Braidy Bunch

updated 04/24/1995 AT 01:00 AM EDT

originally published 04/24/1995 AT 01:00 AM EDT

LOOK AT IT THIS WAY: IF MICHELANgelo's David had been made of hair, he'd be packing 'em in at Leila Cohoon's museum in Independence, Mo. That is, if Leila could find the room. As it is, the beautician-cum-curator's tiny Hair Museum is crammed with more than 1,000 antique objets de cheveux, including wreaths, rings and crosses. Once, says Cohoon, 63, when some of her pieces were displayed outside a store, "one lady got so upset that they were made of hair that she almost ran through a plate-glass window." But, she adds, "for the most part, people like them."

For the 1,000 yearly visitors who tour Leila's Hair Museum in the Independence College of Cosmetology, the beauty school Cohoon runs with husband Donald, 63, the displays introduce a long-lost craft. "In the Victorian age, art made from hair was very popular," explains Cohoon. "Families saved their hair and had it woven it into decorative items." One such treasure is an 1852 floral tapestry made from the locks of 156 members of a single family; another, a wreath from the late 1800s, combines the tresses of two sisters who shaved their heads before entering a convent.

Raised in Marceline, Mo., the daughter of Alvah, a farmer, and his wife, Inez, Leila bought her first piece of hair art—a wreath—in 1959 in an antique shop. Because many pieces were burned around the turn of the century ("People thought you could catch the plague from them"), Victorian hair art is now rare, and Cohoon—who paid between $100 and $150 for each of her artifacts—has seen its value soar. While she was at a London museum recently, a docent told her the 18th-century hair brooch she had on was too valuable to wear in public.
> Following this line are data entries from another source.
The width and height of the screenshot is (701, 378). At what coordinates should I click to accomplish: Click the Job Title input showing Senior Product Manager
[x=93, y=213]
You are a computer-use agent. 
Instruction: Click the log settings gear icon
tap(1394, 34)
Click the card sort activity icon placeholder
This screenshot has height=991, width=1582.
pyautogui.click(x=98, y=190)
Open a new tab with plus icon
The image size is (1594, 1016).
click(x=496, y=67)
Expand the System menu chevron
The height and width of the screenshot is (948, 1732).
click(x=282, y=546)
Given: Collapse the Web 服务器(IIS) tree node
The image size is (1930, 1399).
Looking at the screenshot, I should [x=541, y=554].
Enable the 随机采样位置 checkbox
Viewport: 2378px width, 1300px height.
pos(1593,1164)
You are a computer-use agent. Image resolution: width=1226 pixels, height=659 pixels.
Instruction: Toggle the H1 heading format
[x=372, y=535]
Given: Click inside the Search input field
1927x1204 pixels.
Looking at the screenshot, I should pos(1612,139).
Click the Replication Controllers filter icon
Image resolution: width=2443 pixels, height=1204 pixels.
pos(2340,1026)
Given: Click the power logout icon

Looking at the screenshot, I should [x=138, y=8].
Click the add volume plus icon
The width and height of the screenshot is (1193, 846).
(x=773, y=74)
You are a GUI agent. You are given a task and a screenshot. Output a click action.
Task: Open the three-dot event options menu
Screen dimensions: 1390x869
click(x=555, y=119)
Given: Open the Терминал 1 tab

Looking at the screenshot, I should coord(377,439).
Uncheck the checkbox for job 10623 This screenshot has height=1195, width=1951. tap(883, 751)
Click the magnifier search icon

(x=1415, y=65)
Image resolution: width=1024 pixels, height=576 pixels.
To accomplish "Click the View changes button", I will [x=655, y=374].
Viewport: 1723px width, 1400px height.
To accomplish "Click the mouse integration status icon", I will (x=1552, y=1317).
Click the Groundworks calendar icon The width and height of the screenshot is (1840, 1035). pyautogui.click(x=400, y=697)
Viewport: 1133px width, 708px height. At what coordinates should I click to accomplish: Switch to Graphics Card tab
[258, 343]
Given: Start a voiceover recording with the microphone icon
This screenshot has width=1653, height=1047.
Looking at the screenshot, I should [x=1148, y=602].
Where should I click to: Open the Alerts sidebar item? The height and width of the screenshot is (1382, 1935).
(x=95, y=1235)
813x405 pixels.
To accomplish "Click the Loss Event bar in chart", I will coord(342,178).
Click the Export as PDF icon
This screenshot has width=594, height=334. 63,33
Still, Cohoon won't part with her collection. Recently she started making her own family wreath, using hair from son Bruce, 43, daughter Linda, 40, and their six children. Though it took her years to master—strands must be tied to miniature weights to keep them from tangling—Cohoon insists it's worth the effort. "This art form," she says, "is a way of preserving a part of someone you love."